*PROVIDED RECORDS*:

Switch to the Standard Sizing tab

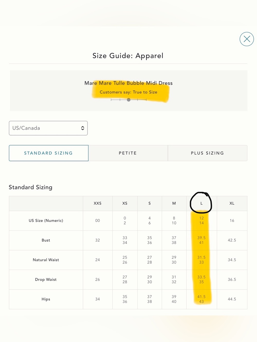pos(49,153)
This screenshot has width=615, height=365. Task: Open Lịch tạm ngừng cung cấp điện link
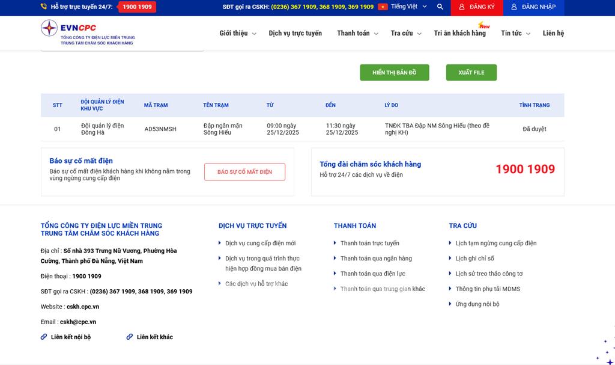[x=495, y=244]

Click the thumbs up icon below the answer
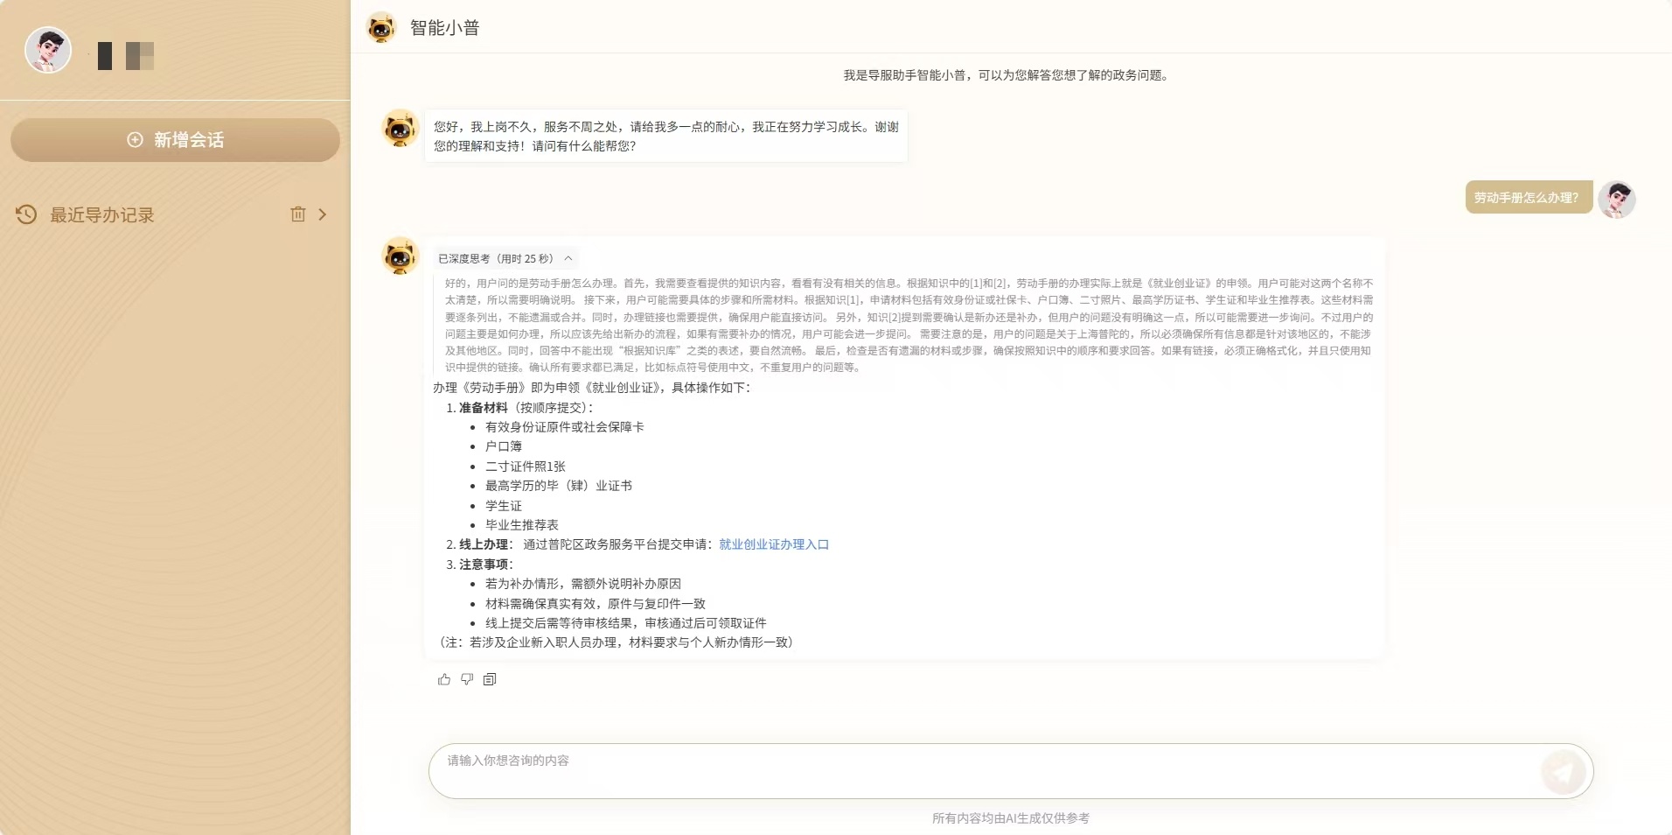[x=444, y=679]
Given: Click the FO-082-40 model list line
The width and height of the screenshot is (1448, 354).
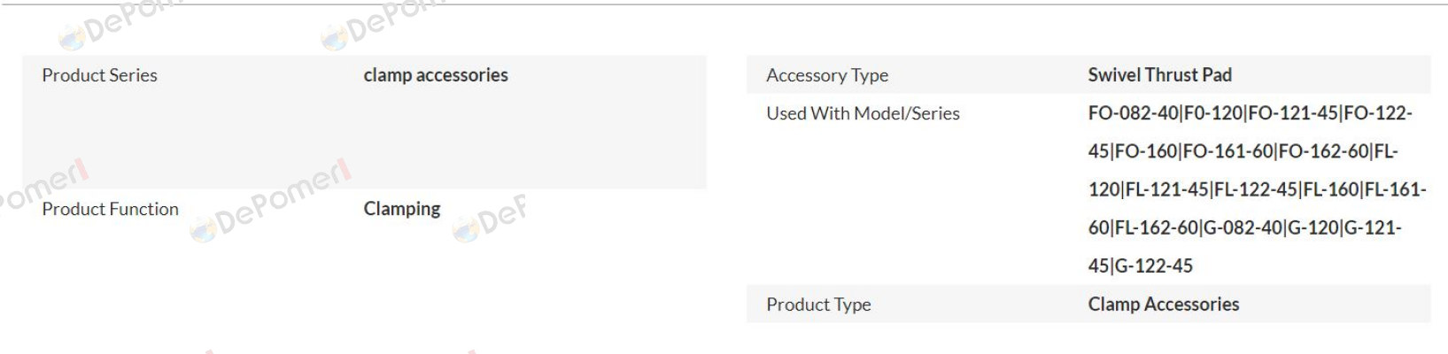Looking at the screenshot, I should point(1250,113).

*TASK DIRECTIONS*: The pictures are not part of the copy. Retype everything else in the entries exactly.

*ANSWER SPACE*:
Switch to the Standard Sizing tab

pos(49,153)
This screenshot has width=615, height=365. Task: Open Lịch tạm ngừng cung cấp điện link
[x=495, y=244]

Click the thumbs up icon below the answer
[x=444, y=679]
Given: Click the FO-082-40 model list line
The width and height of the screenshot is (1448, 354).
Looking at the screenshot, I should point(1250,113).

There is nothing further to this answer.